Tutus Setiawan sendiri beberapa kali mendapat penghargaan karena upaya-upaya yang dia lakukan untuk memperjuangkan terpenuhinya hak-hak tunanetra. Salah satunya adalah penghargaan SATU Indonesia Awards dari Astra, pada 2015 silam. 

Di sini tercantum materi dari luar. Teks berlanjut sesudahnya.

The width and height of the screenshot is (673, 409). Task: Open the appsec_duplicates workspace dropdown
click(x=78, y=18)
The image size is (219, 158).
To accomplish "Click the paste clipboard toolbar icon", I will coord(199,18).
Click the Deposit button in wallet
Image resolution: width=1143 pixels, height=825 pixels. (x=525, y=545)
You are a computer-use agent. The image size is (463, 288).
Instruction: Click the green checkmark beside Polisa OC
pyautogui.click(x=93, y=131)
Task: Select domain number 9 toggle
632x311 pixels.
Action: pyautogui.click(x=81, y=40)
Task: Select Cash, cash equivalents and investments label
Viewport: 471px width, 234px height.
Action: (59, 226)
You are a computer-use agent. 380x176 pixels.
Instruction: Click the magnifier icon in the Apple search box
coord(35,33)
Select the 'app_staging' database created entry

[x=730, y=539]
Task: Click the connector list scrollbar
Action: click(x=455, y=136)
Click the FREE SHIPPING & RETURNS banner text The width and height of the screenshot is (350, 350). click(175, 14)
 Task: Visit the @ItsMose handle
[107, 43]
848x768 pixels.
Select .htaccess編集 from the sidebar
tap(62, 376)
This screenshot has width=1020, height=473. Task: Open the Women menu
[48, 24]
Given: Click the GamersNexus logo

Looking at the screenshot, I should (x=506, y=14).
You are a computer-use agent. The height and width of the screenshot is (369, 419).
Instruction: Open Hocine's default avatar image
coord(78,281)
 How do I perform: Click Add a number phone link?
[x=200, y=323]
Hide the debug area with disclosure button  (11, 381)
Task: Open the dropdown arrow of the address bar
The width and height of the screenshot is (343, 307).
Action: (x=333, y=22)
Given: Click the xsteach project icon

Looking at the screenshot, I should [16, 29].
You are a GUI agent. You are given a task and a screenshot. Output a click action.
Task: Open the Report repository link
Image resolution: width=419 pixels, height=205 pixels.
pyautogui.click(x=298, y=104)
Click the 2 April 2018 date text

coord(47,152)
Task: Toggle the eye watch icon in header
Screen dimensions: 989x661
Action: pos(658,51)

Kini, hampir sepuluh tahun berlalu sejak menerima penghargaan itu, Tutus masih konsisten di jalur pemberdayaan dan advokasi hak tunanetra. Malahan, dia menerapkan strategi-strategi baru untuk memperbesar dampak yang dihasilkan. Salah satunya adalah dengan melahirkan Radio Braille Surabaya

"Radio Braille Surabaya atau RBS ini kami launching pada 3 Desember 2022. Bertepatan dengan hari disabilitas internasional," kata Tutus Setiawan beberapa waktu lalu. 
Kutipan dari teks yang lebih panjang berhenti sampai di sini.